The matter came to court severally until the 18th June, 2018 when the parties agreed on a determination by way of written submissions.
The issues for determination therefore are;
1. Was the termination of the employment of the claimant by the respondent wrongful, unfair and unlawful?
2. Is the claimant entitled to the relief sought?
3. Who bears the costs of the claim?
The 1st issue for determination is whether the termination of the employment of the claimant by the respondent was wrongful, unfair and unlawful. The claimant in his written submissions dated 21st June, 2018 reiterates his case and seeks to rely on the provisions of section 45 (2) (a), (b) and (c) of the Employment Act, 2007 in formenting a case of unlawful termination of employment. This is as follows;
45 (2) A termination of employment by an employer is unfair if the employer fails to prove-
(a) that the reason for the termination is valid;
(b) that the reason for the termination is a fair reason-
(i) related to the employees conduct, capacity or compatibility; or
(ii) based on the operational requirements of the employer; and
(c) that the employment was terminated in accordance with fairprocedure.
She further seeks to rely on the authority of Gilbert Mariera Makori vs. Equity Bank Limited [2016] Eklrwhere the court observed as follows;
Section 41 is very categorical on the procedure to be followed before an employee can be dismissed or terminated on grounds of misconduct, poor performance or physical incapacity. First the employer must explain to the employee in a language the employee understands, the reason for which the employer is contemplating the termination or the dismissal. This must be done in the presence of a witness of the employee’s choice, who must be either a fellow workmate or a union shop floor official if the employee is a member of a union.
After such explanation the employer must hear the employee’s representations and the representations of the person accompanying the employee to the hearing. The employer must then consider the representations made by and/or on behalf of the employee, before making the decisions whether or not to dismiss or terminate the services of the employee.

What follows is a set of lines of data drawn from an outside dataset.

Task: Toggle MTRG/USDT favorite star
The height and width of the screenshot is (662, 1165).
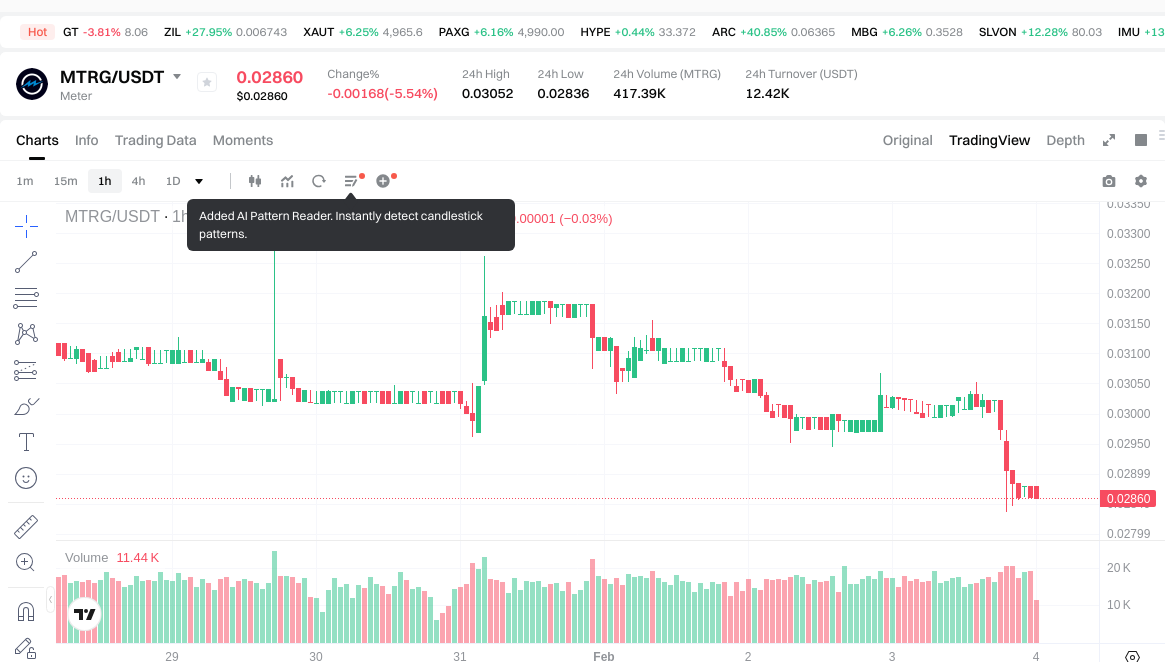Action: [207, 83]
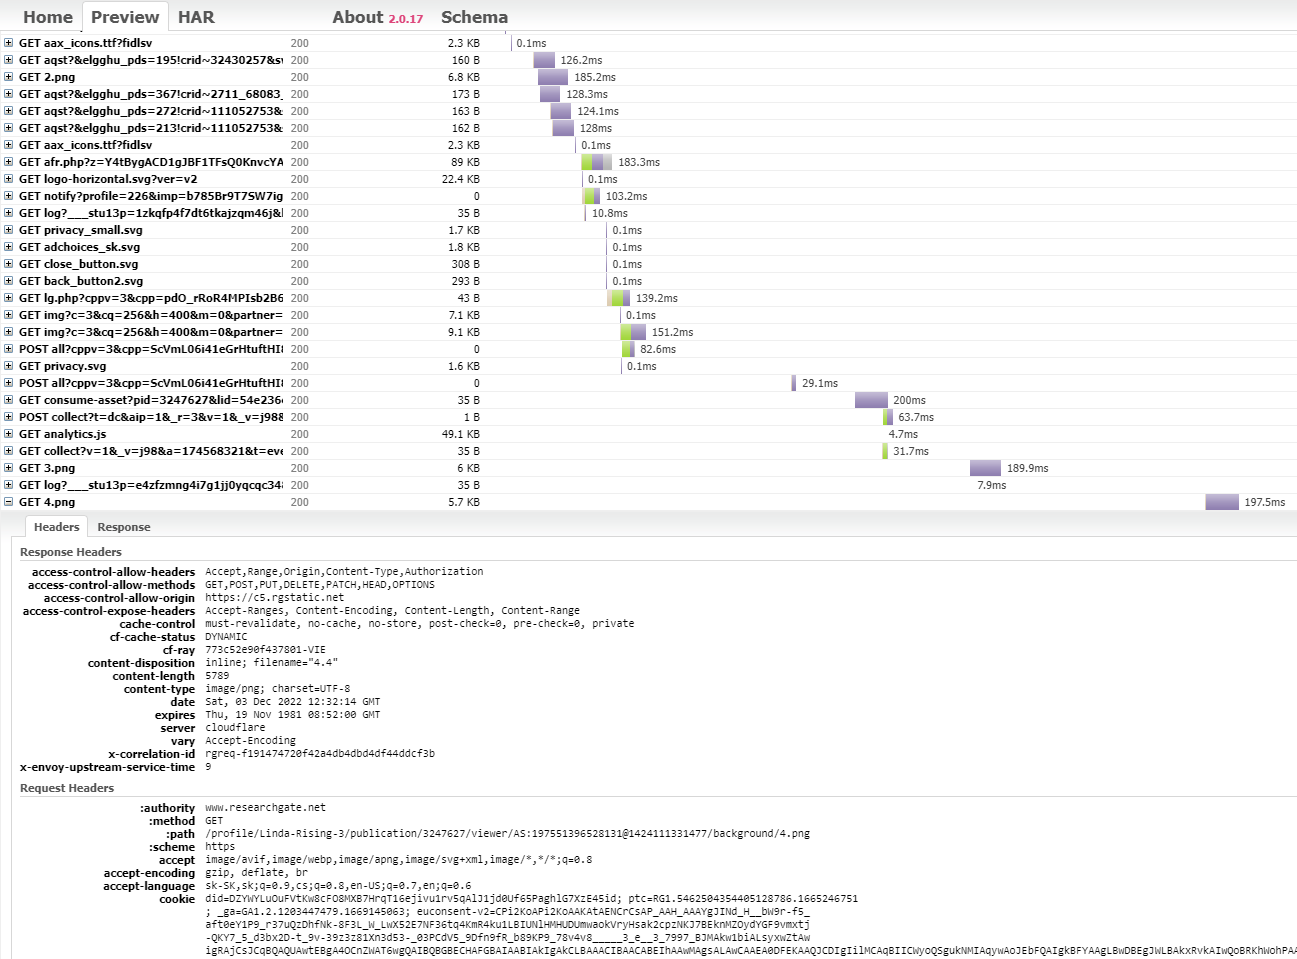
Task: Click the 200ms consume-asset timing bar
Action: 871,400
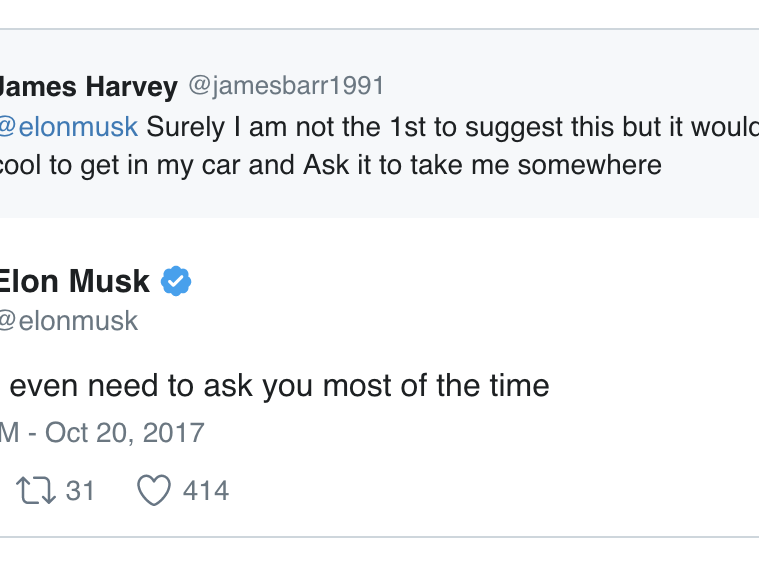
Task: Click empty gray area of quoted tweet card
Action: (x=500, y=198)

The claimant further buttresses her case by relying on the authority of Mary Chemweno Kiptui v Kenya Pipeline Company Limited (2014) eKLRwhere the court observed thus;
Section 41 of Employment Act is couched in mandatory terms. Where an employer fails to follow these mandatory provisions, whatever outcome of the process is bound to be unfair as the affected employee has not been accorded a hearing in the presence of their union representative or in the presence of a fellow employee of their own choice.
The situation is dire where such an employee is terminated after such a flawed process without a hearing as such termination is ultimately unfair. The employee must be informed through a notice as to the charges and given a chance to submit a defence followed by a hearing in due cognizance of the fair hearing principles as well as natural justice tenets.

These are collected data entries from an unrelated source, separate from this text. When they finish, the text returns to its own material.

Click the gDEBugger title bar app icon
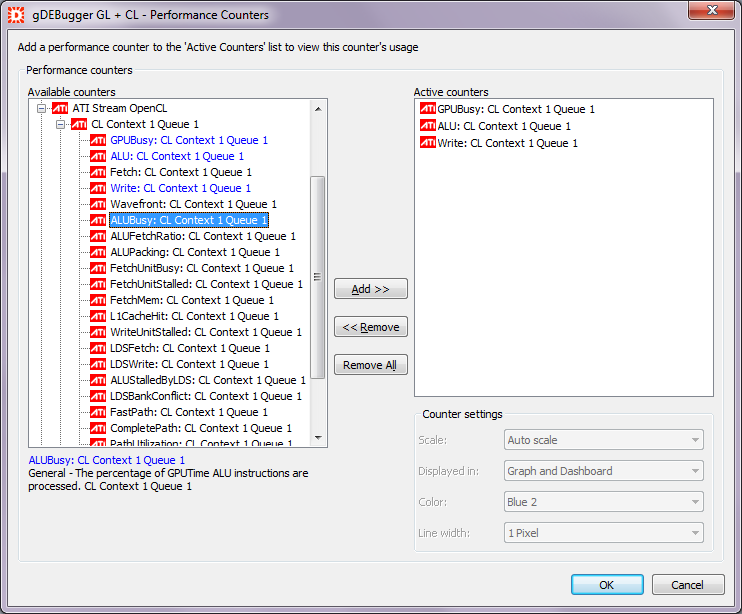This screenshot has height=614, width=742. (x=16, y=15)
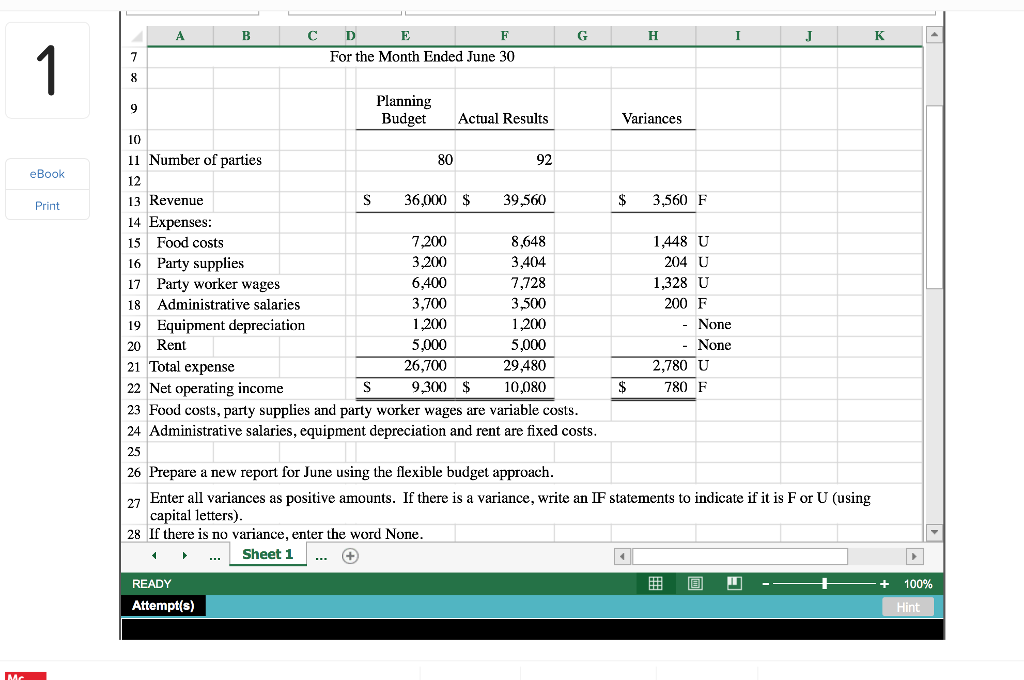Click the 100% zoom level indicator
Screen dimensions: 1024x680
(x=918, y=583)
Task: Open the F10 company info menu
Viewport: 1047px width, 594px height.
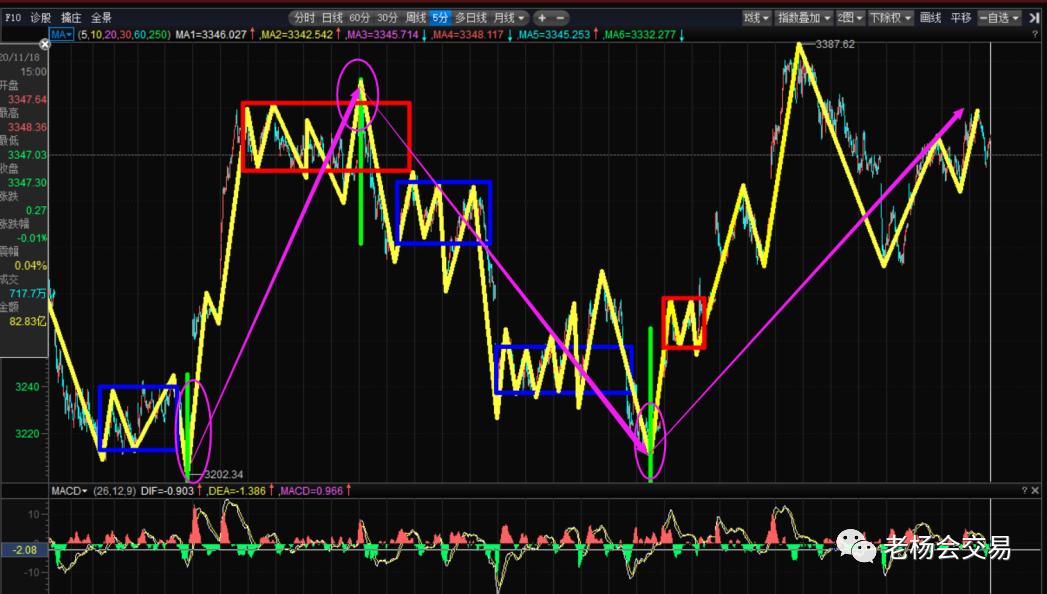Action: click(12, 18)
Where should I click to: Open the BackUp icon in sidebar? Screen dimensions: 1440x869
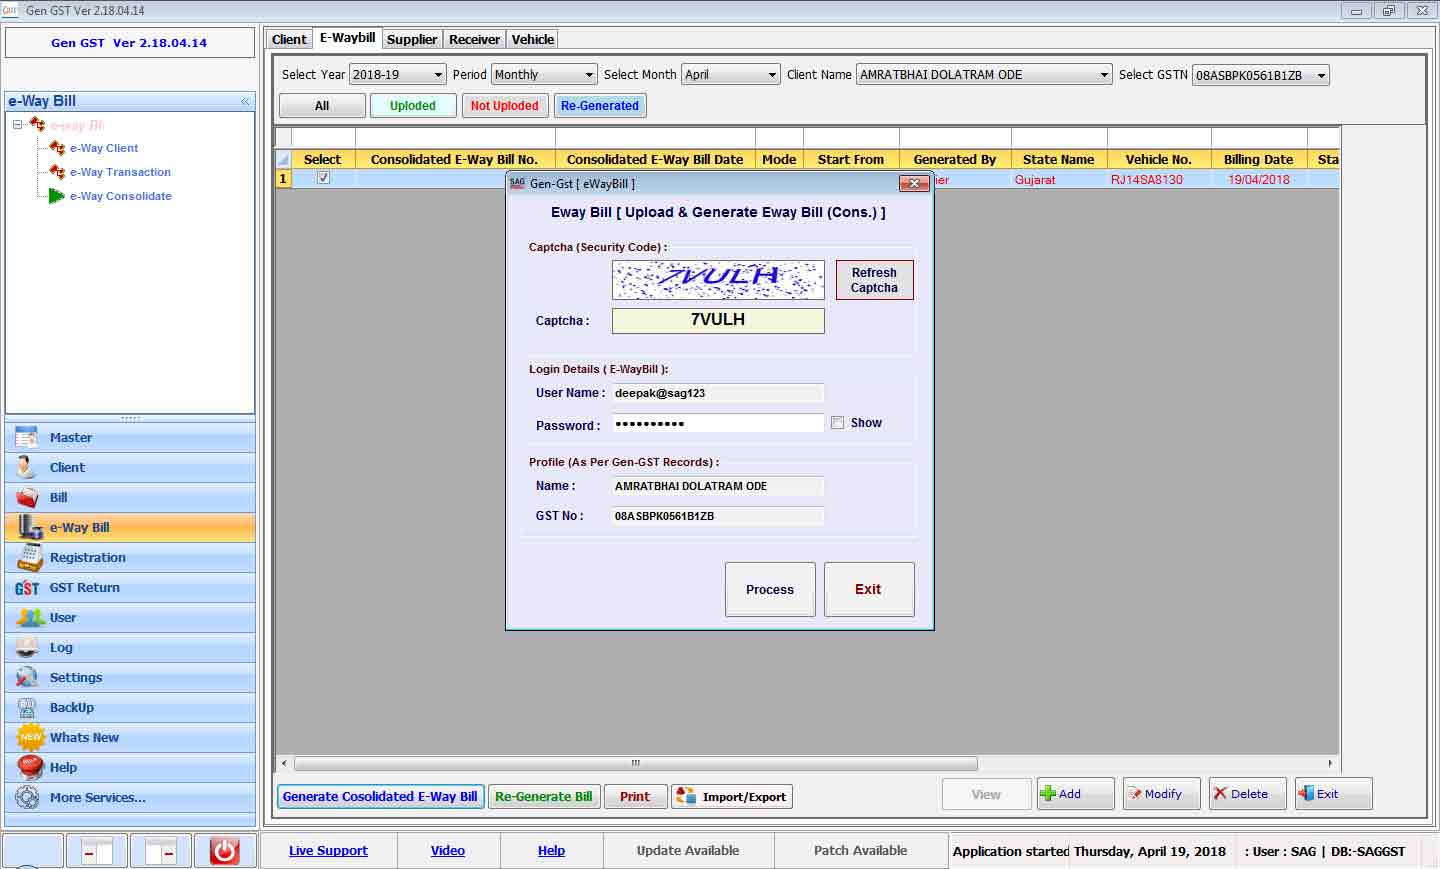pos(27,708)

The respondent in her written submissions dated 20th June, 2018 forments and reiterates a case of fair termination of employment. She posits a case of summary dismissal and relies on section 44 (4) (a) of the Employment Act, 2007 to justify the same. This is as follows;
44 (4) Any of the following matters may amount to gross misconduct so as to justify the summary dismissal of an employee for lawful cause, but the enumeration of such matters or the decision of an employer to dismiss an employee summarily under subsection (32) shall not preclude an employer or an employee from respectively alleging or disputing whether the facts giving rise to the same, or whether any other matters not mentioned in this section, constitute justifiable or lawful grounds for the dismissal if:-
(a) without leave or other lawful cause, an employee absents himself from the place appointed for the performance of his work;
The respondent further relies on section 45 (2) (a), (b) and (c) of the Employment Act, 2007 in setting out a case of lawful termination of employment as follows;
45 (2) A termination of employment by an employer is unfair if the employer fails to prove-
(c) that the reason for the termination is valid;
(d) that the reason for the termination is a fair reason-
(iii) related to the employees conduct, capacity or compatibility; or
(iv) based on the operational requirements of the employer; and
(c) that the employment was terminated in accordance with fair procedure.
She further relies on section 47 (5) of the Employment Act, 2007 which burdensthe employee to proof a case of unlawful termination with an obligation on the employer to rebut the same in the following words;
47 (5) “For any complaint of unfair termination of employment or wrongful dismissal the burden of proving that an unfair termination of employment or wrongful dismissal has occurred shall rest on the employee, while the burden of justifying the grounds for the termination of employment or wrongful dismissal shall rest on the employer”
I would agree with the respondent’s submissions but only add that these are not applicable in the circumstances of this case. Here, the claimant’s case displays a massive case of injustice meted out to the claimant by the respondent. In a simple case where administrative measures would have been employed to manage the case of the transfer of the grievant in her circumstances, the respondent maintains a hard line stance and ultimately dismisses the grievant for reasons that do not exist. How does one justify this? Impunity?
The claimant’s case far outweighs that of the respondent. Indeed the respondent’s case is overshadowed and overwhelmed on a preponderance of evidence. It would not have any chances of success. I therefore find a case of unlawful termination of employment and hold as such. And this answers the 1st issue for determination.
The 2nd issue for determination is whether the claimant is entitled to the relief sought. He is. Having won on a case of unlawful termination of employment she is entitled to the relief sought.
I am therefore inclined to allow the claim and order relief as follows;
i. One (1) months salary in lieu of notice......................Kshs.17,981. 00
ii. Six (6) months salary as compensation for unlawful
termination of employment - Kshs.17,981 x 6. ...........Kshs.107,886. 00
Total of claim…............................................................Kshs.125,867. 00
iii. The costs of this claim shall be borne by the respondent.
Delivered, dated and signed this 29th day of June 2018.
D.K.Njagi Marete
JUDGE
Appearances
1. Miss Ashubwe instructed by Eshiwani Ashubwe & Company Advocates for the claimant.
2. Mrs. Muchela instructed by Murimi, Ndumia, Mbago & Muchela Advocates for the respondent.